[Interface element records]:

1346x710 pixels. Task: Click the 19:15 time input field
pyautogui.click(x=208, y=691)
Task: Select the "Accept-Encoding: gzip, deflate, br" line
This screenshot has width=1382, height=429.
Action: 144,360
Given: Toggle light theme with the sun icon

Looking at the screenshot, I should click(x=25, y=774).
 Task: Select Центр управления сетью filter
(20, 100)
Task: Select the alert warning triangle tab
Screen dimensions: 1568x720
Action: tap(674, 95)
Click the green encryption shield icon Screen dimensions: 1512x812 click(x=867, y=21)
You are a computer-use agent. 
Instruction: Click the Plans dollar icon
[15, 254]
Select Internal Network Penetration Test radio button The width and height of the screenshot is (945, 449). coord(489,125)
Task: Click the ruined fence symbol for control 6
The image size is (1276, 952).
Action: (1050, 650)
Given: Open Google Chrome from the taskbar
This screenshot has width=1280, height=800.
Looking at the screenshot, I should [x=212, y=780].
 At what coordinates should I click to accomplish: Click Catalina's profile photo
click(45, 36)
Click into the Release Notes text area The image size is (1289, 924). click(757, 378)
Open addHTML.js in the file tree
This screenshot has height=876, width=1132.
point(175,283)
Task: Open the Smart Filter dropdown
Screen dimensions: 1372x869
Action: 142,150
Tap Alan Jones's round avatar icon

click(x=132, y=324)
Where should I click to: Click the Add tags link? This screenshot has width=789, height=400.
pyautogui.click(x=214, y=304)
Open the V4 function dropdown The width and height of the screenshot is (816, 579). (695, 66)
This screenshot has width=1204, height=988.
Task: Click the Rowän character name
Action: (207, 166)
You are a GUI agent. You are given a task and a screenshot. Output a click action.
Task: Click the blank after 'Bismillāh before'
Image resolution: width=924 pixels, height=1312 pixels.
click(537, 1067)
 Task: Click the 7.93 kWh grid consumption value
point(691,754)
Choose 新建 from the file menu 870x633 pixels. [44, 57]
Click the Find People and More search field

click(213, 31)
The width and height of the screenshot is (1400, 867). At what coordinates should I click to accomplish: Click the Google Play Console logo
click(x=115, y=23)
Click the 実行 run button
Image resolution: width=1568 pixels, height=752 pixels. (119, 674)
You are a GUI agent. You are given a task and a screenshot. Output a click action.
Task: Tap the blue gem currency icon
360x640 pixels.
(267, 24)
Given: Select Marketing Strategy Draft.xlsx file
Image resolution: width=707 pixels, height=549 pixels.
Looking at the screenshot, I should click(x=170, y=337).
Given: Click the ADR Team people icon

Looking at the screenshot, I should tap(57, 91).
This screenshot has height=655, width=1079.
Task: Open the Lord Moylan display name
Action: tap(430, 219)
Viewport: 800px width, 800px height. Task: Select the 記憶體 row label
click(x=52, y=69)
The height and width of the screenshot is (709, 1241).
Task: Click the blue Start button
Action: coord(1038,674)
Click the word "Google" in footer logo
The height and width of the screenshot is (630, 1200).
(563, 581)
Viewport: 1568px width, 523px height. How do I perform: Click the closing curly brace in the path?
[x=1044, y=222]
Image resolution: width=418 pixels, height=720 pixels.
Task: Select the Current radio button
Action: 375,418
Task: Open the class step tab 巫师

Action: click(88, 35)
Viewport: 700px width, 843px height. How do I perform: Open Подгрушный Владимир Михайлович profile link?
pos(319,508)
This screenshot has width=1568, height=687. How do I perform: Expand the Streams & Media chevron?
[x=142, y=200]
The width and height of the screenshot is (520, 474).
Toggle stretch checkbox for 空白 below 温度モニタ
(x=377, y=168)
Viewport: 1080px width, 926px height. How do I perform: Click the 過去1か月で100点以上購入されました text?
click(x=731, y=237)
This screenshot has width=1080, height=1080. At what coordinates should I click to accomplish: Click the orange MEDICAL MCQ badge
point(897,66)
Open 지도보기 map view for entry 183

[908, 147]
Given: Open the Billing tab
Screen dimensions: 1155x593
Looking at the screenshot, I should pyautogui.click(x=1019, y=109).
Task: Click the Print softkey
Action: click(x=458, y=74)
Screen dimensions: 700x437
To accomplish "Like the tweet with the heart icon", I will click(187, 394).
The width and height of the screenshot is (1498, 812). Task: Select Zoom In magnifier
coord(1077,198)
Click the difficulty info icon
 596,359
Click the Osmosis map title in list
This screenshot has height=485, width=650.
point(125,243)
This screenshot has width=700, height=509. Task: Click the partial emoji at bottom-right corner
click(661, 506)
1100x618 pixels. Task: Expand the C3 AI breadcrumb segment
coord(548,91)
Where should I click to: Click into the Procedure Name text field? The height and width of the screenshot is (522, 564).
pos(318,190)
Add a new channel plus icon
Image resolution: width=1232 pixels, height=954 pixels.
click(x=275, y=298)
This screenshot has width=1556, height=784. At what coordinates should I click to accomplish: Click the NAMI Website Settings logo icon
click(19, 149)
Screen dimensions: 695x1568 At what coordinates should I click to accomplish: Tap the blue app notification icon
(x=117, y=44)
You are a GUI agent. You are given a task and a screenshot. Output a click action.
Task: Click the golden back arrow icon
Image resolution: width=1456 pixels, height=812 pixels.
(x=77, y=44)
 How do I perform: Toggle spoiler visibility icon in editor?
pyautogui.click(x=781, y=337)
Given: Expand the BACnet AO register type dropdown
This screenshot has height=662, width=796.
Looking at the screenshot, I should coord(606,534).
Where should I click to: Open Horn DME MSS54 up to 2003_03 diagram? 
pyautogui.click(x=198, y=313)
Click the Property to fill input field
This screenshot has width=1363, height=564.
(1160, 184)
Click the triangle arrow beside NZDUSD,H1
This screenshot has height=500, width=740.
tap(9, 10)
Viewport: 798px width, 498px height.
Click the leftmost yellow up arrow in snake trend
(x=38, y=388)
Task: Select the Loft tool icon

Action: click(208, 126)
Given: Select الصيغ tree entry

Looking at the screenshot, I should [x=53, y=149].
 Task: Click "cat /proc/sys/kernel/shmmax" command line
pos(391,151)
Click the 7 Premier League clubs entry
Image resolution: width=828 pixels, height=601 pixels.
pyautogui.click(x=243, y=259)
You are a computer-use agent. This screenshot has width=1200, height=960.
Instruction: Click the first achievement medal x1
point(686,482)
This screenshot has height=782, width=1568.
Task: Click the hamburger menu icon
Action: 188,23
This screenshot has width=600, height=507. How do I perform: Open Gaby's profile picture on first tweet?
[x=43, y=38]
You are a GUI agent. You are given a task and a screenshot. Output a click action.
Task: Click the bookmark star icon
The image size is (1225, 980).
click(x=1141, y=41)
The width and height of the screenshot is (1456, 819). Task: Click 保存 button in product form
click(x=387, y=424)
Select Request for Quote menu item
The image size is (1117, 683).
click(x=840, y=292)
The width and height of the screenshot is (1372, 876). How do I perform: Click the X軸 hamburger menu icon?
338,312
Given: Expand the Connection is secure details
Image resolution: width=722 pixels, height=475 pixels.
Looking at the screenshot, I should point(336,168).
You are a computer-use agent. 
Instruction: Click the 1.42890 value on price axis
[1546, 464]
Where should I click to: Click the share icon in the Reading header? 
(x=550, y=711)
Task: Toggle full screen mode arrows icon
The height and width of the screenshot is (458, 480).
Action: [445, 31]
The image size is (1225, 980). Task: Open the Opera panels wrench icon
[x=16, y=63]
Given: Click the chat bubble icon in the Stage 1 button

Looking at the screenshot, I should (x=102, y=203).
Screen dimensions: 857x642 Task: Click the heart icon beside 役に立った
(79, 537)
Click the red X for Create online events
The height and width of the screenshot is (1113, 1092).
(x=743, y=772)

[GIVEN INSTRUCTION]:
Reproduce every one of the records above line for line, with no changes.

[EXERCISE ANSWER]:
1346x710 pixels. Task: Click the 19:15 time input field
pyautogui.click(x=208, y=691)
Task: Select the "Accept-Encoding: gzip, deflate, br" line
This screenshot has width=1382, height=429.
Action: 144,360
Given: Toggle light theme with the sun icon

Looking at the screenshot, I should click(x=25, y=774).
 Task: Select Центр управления сетью filter
(20, 100)
Task: Select the alert warning triangle tab
Screen dimensions: 1568x720
Action: tap(674, 95)
Click the green encryption shield icon Screen dimensions: 1512x812 click(x=867, y=21)
You are a computer-use agent. 
Instruction: Click the Plans dollar icon
[15, 254]
Select Internal Network Penetration Test radio button The width and height of the screenshot is (945, 449). coord(489,125)
Task: Click the ruined fence symbol for control 6
The image size is (1276, 952).
Action: (1050, 650)
Given: Open Google Chrome from the taskbar
This screenshot has width=1280, height=800.
Looking at the screenshot, I should [x=212, y=780].
 At what coordinates should I click to accomplish: Click Catalina's profile photo
click(45, 36)
Click into the Release Notes text area The image size is (1289, 924). click(757, 378)
Open addHTML.js in the file tree
This screenshot has height=876, width=1132.
point(175,283)
Task: Open the Smart Filter dropdown
Screen dimensions: 1372x869
Action: 142,150
Tap Alan Jones's round avatar icon

click(x=132, y=324)
Where should I click to: Click the Add tags link? This screenshot has width=789, height=400.
pyautogui.click(x=214, y=304)
Open the V4 function dropdown The width and height of the screenshot is (816, 579). (695, 66)
This screenshot has width=1204, height=988.
Task: Click the Rowän character name
Action: (207, 166)
You are a GUI agent. You are given a task and a screenshot. Output a click action.
Task: Click the blank after 'Bismillāh before'
Image resolution: width=924 pixels, height=1312 pixels.
click(537, 1067)
 Task: Click the 7.93 kWh grid consumption value
point(691,754)
Choose 新建 from the file menu 870x633 pixels. [44, 57]
Click the Find People and More search field

click(213, 31)
The width and height of the screenshot is (1400, 867). At what coordinates should I click to accomplish: Click the Google Play Console logo
click(x=115, y=23)
Click the 実行 run button
Image resolution: width=1568 pixels, height=752 pixels. (119, 674)
You are a GUI agent. You are given a task and a screenshot. Output a click action.
Task: Tap the blue gem currency icon
360x640 pixels.
(267, 24)
Given: Select Marketing Strategy Draft.xlsx file
Image resolution: width=707 pixels, height=549 pixels.
Looking at the screenshot, I should click(x=170, y=337).
Given: Click the ADR Team people icon

Looking at the screenshot, I should tap(57, 91).
This screenshot has height=655, width=1079.
Task: Open the Lord Moylan display name
Action: tap(430, 219)
Viewport: 800px width, 800px height. Task: Select the 記憶體 row label
click(x=52, y=69)
The height and width of the screenshot is (709, 1241).
Task: Click the blue Start button
Action: coord(1038,674)
Click the word "Google" in footer logo
The height and width of the screenshot is (630, 1200).
(563, 581)
Viewport: 1568px width, 523px height. How do I perform: Click the closing curly brace in the path?
[x=1044, y=222]
Image resolution: width=418 pixels, height=720 pixels.
Task: Select the Current radio button
Action: 375,418
Task: Open the class step tab 巫师

Action: click(88, 35)
Viewport: 700px width, 843px height. How do I perform: Open Подгрушный Владимир Михайлович profile link?
pos(319,508)
This screenshot has width=1568, height=687. How do I perform: Expand the Streams & Media chevron?
[x=142, y=200]
The width and height of the screenshot is (520, 474).
Toggle stretch checkbox for 空白 below 温度モニタ
(x=377, y=168)
Viewport: 1080px width, 926px height. How do I perform: Click the 過去1か月で100点以上購入されました text?
click(x=731, y=237)
This screenshot has width=1080, height=1080. At what coordinates should I click to accomplish: Click the orange MEDICAL MCQ badge
point(897,66)
Open 지도보기 map view for entry 183

[908, 147]
Given: Open the Billing tab
Screen dimensions: 1155x593
Looking at the screenshot, I should pyautogui.click(x=1019, y=109).
Task: Click the Print softkey
Action: click(x=458, y=74)
Screen dimensions: 700x437
To accomplish "Like the tweet with the heart icon", I will click(187, 394).
The width and height of the screenshot is (1498, 812). Task: Select Zoom In magnifier
coord(1077,198)
Click the difficulty info icon
 596,359
Click the Osmosis map title in list
This screenshot has height=485, width=650.
point(125,243)
This screenshot has width=700, height=509. Task: Click the partial emoji at bottom-right corner
click(661, 506)
1100x618 pixels. Task: Expand the C3 AI breadcrumb segment
coord(548,91)
Where should I click to: Click into the Procedure Name text field? The height and width of the screenshot is (522, 564).
pos(318,190)
Add a new channel plus icon
Image resolution: width=1232 pixels, height=954 pixels.
click(x=275, y=298)
This screenshot has width=1556, height=784. At what coordinates should I click to accomplish: Click the NAMI Website Settings logo icon
click(19, 149)
Screen dimensions: 695x1568 At what coordinates should I click to accomplish: Tap the blue app notification icon
(x=117, y=44)
You are a GUI agent. You are given a task and a screenshot. Output a click action.
Task: Click the golden back arrow icon
Image resolution: width=1456 pixels, height=812 pixels.
(x=77, y=44)
 How do I perform: Toggle spoiler visibility icon in editor?
pyautogui.click(x=781, y=337)
Given: Expand the BACnet AO register type dropdown
This screenshot has height=662, width=796.
Looking at the screenshot, I should coord(606,534).
Where should I click to: Open Horn DME MSS54 up to 2003_03 diagram? 
pyautogui.click(x=198, y=313)
Click the Property to fill input field
This screenshot has width=1363, height=564.
(1160, 184)
Click the triangle arrow beside NZDUSD,H1
This screenshot has height=500, width=740.
tap(9, 10)
Viewport: 798px width, 498px height.
Click the leftmost yellow up arrow in snake trend
(x=38, y=388)
Task: Select the Loft tool icon

Action: click(208, 126)
Given: Select الصيغ tree entry

Looking at the screenshot, I should [x=53, y=149].
 Task: Click "cat /proc/sys/kernel/shmmax" command line
pos(391,151)
Click the 7 Premier League clubs entry
Image resolution: width=828 pixels, height=601 pixels.
pyautogui.click(x=243, y=259)
You are a computer-use agent. This screenshot has width=1200, height=960.
Instruction: Click the first achievement medal x1
point(686,482)
This screenshot has height=782, width=1568.
Task: Click the hamburger menu icon
Action: 188,23
This screenshot has width=600, height=507. How do I perform: Open Gaby's profile picture on first tweet?
[x=43, y=38]
You are a GUI agent. You are given a task and a screenshot. Output a click action.
Task: Click the bookmark star icon
The image size is (1225, 980).
click(x=1141, y=41)
The width and height of the screenshot is (1456, 819). Task: Click 保存 button in product form
click(x=387, y=424)
Select Request for Quote menu item
The image size is (1117, 683).
click(x=840, y=292)
The width and height of the screenshot is (1372, 876). How do I perform: Click the X軸 hamburger menu icon?
338,312
Given: Expand the Connection is secure details
Image resolution: width=722 pixels, height=475 pixels.
Looking at the screenshot, I should point(336,168).
You are a computer-use agent. 
Instruction: Click the 1.42890 value on price axis
[1546, 464]
Where should I click to: Click the share icon in the Reading header? 
(x=550, y=711)
Task: Toggle full screen mode arrows icon
The height and width of the screenshot is (458, 480).
Action: [445, 31]
The image size is (1225, 980). Task: Open the Opera panels wrench icon
[x=16, y=63]
Given: Click the chat bubble icon in the Stage 1 button

Looking at the screenshot, I should (x=102, y=203).
Screen dimensions: 857x642 Task: Click the heart icon beside 役に立った
(79, 537)
Click the red X for Create online events
The height and width of the screenshot is (1113, 1092).
(x=743, y=772)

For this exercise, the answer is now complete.